### EXTRAIT CITÉ
Rosinenpicker
Toute cette violence
Dans cette chronique familiale inhabituelle, Anne Rabe retrace de manière impressionnante une histoire de violence en Allemagne (de l’Est), qui s'étend de l'époque nazie jusqu'à nos jours.
De Michael Krell
© Klett-Cotta
Que des bribes
Stine n'a pas connu le « socialisme réellement existant » de la RDA, mais ce régime a marqué la vie de ses parents et celle de son grand-père maternel bien-aimé, Paul Bahrlow, dont l'histoire personnelle, que Stine tente de comprendre tout au long du livre, constitue le fil narratif central de l’ouvrage. Jusqu'à la fin de sa vie, Paul était très proche de sa petite-fille, mais son passé reste en grande partie caché à Stine. De sa vie, il ne raconte que de bribes, si bien qu'après sa mort, certaines questions de Stine demeurent sans réponses. Pourquoi a-t-il gardé le silence sur la période du national-socialisme ? Jusqu'où allait son amour du régime socialiste ? Le travail de recherche sur le passé de Paul est le ciment qui lie le récit fragmentaire d'Anne Rabe et lui confère la densité et la tension qui le caractérisent.Une cruauté omniprésente
Les épisodes de violence vécus par Stine, qui se répètent au fil des décennies et sous les formes les plus diverses, constituent le thème central du livre. La violence systémique, présente dans les régimes dictatoriaux comme celui de la RDA, agit jusque dans les moindres recoins de la vie privée - et c’est là l’un des messages les plus importants véhiculés par l’auteure. La mère de Stine en particulier, communiste convaincue et enseignante, est capable des pires atrocités lorsqu’il est question de l'éducation de ses deux enfants, le père devenant - à une exception près - complice par sa passivité. À l'école aussi, ça joue dur. Les « nazis », des imbéciles au comportement xénophobe, ne se contentent pas de tourmenter l'une de leurs camarades, parce qu’elle est issue de l’immigration, ou les « tiques », les gauchistes, parce qu’ils pensent apparemment autrement. Ils répandent aussi la peur et la terreur sans motivation idéologique, pour le simple plaisir de la chose, notamment parce qu'on les laisse agir dans une sorte d'espace libre de toute morale.Chercher le bonheur et le trouver
Mais ce n’est pas seulement la faute des autres : les actes d'automutilation de Stine, la fin de son amitié avec Ada, qu'elle a provoquée, et son manque d'empathie envers la violence vécue par cette dernière, montrent clairement à quel point le système est profondément ancré en elle, dans cette première génération qui a grandi après la chute du mur. Cette indifférence à l'égard de sa propre souffrance et de celle des autres semble carrément pathologique, même si elle parvient à s'en détacher plus tard, après la naissance de son premier enfant.Elle ne parvient toutefois pas à se libérer complètement de son passé, aussi douloureux qu'il ait pu être : contrairement à son frère (« mon complice, mon meilleur ami, mon frère animal »), qui s'éloigne du nord-ouest du Mecklembourg, Stine reste à l'Est. Mais l'horizon va s’élargir et la boucle se refermer : l'histoire se termine comme elle a commencé - par des vacances, sauf que cette fois-ci, ce sont les vacances de Stine en Suède avec ses deux enfants. Sans violence et sans hypocrisie idéologique. La possibilité du bonheur.
Un plaidoyer contre l’indifférence
Malgré sa structure non linéaire, le roman se lit de manière extrêmement fluide. Les personnages sont intéressants, crédibles, et l'on s'attache à Stine, la protagoniste, cette femme courageuse et droite dans toute son imperfection. C'est justement parce qu'il est d’une brutalité si bouleversante que ce livre est un plaidoyer impressionnant en faveur d’une communauté plus sociale et moins indifférente. Idéalement, il peut apporter une contribution importante au débat sur le traitement du passé dans l’ancienne RDA.
Anne Rabe: Die Möglichkeit von Glück. Roman
Stuttgart: Klett-Cotta, 2023. 384 p.

### DONNÉES FOURNIES

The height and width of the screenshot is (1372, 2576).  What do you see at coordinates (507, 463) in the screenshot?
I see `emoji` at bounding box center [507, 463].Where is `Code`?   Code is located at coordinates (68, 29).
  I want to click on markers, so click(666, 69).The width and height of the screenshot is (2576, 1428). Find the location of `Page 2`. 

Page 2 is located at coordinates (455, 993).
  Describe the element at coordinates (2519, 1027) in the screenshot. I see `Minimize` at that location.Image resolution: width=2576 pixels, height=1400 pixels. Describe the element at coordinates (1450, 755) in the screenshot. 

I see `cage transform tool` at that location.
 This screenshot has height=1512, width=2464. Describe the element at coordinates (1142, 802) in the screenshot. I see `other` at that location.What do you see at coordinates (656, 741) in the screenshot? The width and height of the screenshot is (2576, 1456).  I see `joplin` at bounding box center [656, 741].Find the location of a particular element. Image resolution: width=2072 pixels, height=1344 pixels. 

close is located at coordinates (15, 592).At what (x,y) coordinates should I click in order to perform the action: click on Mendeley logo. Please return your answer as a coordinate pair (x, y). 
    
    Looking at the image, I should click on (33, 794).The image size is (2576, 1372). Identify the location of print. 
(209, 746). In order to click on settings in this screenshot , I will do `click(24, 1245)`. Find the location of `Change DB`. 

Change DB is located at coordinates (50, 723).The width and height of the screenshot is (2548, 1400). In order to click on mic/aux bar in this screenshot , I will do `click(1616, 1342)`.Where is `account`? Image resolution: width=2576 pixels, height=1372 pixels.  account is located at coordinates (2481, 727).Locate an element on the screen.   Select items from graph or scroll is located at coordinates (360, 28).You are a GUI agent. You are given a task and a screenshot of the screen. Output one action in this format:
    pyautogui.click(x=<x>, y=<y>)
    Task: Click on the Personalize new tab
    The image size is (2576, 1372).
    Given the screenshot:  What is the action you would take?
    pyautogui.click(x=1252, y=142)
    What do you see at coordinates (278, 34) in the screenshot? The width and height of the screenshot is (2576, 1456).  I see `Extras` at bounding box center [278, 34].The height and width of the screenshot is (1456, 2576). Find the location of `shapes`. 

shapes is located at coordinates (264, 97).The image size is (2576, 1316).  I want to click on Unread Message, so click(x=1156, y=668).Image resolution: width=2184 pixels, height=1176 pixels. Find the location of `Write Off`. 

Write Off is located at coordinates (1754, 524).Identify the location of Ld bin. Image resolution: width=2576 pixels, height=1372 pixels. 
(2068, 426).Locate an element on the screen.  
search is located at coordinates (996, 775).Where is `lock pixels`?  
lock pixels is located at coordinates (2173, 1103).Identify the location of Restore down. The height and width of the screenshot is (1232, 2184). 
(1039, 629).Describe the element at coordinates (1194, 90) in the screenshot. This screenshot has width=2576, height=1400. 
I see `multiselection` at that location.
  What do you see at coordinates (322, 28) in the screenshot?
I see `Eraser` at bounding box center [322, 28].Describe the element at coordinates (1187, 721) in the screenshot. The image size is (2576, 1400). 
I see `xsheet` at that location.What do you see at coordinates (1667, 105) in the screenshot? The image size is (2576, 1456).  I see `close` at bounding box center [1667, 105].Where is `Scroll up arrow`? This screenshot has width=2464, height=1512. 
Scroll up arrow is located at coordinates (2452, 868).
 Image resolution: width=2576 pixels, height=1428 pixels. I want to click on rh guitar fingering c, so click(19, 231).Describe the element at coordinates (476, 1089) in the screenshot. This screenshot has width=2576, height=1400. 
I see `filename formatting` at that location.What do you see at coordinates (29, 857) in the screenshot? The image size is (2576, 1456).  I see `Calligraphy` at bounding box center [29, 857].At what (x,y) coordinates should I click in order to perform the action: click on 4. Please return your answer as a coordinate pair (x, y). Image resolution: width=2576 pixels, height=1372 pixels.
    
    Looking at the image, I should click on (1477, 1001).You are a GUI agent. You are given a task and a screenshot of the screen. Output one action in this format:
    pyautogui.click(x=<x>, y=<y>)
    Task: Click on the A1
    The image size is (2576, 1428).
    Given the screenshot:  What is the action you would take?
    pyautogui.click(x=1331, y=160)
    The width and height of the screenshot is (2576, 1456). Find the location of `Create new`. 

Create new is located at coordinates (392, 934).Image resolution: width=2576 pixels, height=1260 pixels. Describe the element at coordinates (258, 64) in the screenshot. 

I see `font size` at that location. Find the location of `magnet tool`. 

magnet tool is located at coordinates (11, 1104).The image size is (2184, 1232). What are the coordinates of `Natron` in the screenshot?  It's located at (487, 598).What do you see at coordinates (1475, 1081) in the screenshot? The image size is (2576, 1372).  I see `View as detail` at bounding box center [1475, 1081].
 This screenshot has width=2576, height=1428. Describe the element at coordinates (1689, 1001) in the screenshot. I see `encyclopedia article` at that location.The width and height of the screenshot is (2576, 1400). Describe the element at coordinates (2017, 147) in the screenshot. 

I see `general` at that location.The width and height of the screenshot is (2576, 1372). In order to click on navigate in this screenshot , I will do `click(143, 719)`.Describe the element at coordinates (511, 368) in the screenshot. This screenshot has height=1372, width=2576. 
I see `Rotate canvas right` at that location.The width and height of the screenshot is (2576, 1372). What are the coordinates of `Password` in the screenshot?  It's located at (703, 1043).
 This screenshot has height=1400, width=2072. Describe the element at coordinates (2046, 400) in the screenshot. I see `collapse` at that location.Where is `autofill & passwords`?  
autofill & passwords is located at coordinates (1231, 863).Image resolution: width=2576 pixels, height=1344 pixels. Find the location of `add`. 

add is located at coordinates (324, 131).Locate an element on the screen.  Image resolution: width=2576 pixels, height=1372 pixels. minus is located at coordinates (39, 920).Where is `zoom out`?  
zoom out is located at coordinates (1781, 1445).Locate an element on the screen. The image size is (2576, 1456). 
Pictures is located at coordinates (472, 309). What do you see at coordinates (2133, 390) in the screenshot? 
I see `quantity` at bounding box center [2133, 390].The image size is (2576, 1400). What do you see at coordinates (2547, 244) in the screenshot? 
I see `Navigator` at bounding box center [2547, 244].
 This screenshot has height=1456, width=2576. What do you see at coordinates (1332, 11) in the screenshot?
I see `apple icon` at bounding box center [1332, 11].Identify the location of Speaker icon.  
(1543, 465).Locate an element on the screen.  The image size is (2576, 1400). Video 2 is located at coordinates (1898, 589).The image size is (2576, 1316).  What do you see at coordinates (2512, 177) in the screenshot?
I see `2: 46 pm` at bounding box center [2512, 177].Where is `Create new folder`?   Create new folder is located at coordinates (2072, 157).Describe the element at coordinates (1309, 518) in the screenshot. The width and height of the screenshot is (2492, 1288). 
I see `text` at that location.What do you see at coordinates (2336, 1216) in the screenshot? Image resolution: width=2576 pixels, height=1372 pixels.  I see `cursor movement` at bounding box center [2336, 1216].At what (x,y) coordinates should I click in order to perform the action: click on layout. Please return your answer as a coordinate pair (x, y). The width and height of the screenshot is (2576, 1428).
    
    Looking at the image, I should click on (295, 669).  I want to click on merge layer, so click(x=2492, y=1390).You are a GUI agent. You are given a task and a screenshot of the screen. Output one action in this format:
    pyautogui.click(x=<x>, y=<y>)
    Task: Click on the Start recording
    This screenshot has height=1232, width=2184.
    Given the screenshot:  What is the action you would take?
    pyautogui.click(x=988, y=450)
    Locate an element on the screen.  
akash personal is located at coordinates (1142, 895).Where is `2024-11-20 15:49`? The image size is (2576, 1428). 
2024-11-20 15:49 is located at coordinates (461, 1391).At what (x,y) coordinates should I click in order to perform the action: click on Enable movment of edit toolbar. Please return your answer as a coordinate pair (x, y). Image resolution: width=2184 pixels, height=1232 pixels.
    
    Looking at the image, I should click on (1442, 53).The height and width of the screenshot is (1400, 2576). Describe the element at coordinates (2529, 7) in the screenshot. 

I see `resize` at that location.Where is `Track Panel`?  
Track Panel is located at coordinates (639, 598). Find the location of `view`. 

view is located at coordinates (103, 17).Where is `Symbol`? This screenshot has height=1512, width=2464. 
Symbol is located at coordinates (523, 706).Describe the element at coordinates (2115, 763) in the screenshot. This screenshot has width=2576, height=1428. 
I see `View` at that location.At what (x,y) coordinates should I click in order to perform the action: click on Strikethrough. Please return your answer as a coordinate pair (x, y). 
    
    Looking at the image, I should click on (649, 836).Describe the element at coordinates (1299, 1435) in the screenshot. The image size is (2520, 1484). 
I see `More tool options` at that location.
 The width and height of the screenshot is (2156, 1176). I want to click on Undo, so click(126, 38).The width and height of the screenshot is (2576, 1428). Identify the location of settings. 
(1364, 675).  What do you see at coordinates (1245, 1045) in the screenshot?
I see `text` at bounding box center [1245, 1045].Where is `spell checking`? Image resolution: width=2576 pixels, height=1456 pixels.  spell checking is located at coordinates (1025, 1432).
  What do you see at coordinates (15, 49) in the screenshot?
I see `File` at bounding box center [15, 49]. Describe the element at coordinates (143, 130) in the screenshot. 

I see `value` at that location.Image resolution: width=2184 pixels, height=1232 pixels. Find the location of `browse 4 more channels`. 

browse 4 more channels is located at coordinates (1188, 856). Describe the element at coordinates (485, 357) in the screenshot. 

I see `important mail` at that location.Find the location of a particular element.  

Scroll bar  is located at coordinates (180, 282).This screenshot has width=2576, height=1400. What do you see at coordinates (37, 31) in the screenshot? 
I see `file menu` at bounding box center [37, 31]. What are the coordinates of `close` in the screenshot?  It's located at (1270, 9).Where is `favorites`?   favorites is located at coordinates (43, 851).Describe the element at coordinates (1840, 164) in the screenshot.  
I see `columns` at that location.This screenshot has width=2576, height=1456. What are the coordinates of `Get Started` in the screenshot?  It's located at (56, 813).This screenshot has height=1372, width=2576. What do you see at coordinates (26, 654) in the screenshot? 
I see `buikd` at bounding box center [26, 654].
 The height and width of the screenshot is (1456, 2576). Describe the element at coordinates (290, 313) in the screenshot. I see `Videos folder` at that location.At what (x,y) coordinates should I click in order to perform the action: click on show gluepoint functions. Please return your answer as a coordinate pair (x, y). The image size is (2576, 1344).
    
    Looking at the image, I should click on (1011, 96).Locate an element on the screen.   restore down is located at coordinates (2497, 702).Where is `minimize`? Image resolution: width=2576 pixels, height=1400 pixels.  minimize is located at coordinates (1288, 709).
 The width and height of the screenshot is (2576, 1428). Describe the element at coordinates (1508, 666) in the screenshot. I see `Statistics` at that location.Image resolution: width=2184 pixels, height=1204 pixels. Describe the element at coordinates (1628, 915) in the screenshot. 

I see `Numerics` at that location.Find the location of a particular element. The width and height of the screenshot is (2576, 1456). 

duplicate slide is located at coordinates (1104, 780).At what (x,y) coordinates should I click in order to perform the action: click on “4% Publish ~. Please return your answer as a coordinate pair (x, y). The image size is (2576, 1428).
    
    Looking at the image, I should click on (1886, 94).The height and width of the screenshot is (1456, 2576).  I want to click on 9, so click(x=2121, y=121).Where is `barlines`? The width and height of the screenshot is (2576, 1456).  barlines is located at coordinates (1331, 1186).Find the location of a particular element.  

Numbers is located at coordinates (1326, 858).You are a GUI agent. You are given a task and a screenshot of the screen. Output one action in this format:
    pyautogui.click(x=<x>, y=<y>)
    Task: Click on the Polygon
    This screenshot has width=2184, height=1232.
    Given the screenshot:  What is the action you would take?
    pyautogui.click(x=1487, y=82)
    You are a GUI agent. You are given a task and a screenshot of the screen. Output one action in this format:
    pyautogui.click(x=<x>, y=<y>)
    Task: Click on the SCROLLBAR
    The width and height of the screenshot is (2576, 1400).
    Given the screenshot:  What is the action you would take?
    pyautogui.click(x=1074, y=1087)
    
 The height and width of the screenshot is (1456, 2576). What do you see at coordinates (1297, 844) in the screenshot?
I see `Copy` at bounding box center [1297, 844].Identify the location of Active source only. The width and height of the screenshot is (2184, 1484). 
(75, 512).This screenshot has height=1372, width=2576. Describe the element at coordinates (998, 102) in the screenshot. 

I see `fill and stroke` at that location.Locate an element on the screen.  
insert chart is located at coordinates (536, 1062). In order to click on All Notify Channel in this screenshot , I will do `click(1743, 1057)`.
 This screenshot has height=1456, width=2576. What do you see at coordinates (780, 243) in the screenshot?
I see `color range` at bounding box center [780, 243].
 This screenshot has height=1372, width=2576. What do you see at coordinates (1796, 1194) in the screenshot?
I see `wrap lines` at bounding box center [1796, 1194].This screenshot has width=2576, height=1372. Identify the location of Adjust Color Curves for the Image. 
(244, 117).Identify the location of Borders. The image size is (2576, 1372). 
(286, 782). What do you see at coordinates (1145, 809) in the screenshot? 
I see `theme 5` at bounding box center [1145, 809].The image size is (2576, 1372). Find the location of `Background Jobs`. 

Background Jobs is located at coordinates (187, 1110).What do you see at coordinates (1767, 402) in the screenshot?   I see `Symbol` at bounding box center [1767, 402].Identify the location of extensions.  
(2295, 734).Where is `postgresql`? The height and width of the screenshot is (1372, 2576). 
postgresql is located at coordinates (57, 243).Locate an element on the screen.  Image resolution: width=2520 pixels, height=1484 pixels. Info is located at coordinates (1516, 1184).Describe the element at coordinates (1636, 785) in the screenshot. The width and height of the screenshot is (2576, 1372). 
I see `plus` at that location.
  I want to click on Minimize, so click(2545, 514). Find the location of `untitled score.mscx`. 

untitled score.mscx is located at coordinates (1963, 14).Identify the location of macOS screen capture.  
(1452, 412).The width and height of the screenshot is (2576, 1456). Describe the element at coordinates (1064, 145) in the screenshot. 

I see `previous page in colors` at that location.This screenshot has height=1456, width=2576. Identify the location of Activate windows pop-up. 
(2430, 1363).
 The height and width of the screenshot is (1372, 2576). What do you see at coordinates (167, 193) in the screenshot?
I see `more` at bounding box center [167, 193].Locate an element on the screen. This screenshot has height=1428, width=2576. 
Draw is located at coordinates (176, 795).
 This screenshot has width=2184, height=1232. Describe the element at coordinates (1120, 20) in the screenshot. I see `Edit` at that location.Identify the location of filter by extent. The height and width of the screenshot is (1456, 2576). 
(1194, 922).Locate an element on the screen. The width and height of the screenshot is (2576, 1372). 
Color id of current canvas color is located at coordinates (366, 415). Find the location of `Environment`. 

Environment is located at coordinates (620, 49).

### CONSIGNE 1
Recopiez, dans la critique du roman d'Anne Rabe, le passage allant de « Un plaidoyer contre » jusqu'à « dans l’ancienne RDA. ».
### CONSIGNE 2
Résumez en deux phrases la critique du roman d'Anne Rabe.

### RÉPONSE RÉDIGÉE 1
Un plaidoyer contre l’indifférence
Malgré sa structure non linéaire, le roman se lit de manière extrêmement fluide. Les personnages sont intéressants, crédibles, et l'on s'attache à Stine, la protagoniste, cette femme courageuse et droite dans toute son imperfection. C'est justement parce qu'il est d’une brutalité si bouleversante que ce livre est un plaidoyer impressionnant en faveur d’une communauté plus sociale et moins indifférente. Idéalement, il peut apporter une contribution importante au débat sur le traitement du passé dans l’ancienne RDA.

### RÉPONSE RÉDIGÉE 2
Dans ce roman, Stine cherche à comprendre le passé de son grand-père Paul Bahrlow, qui ne lui en a raconté que des bribes, tandis que la violence, présente dans sa famille comme à l'école, en constitue le thème central. Selon la critique, le livre se lit de manière très fluide, ses personnages sont crédibles et il forme un plaidoyer impressionnant en faveur d'une communauté plus sociale et moins indifférente.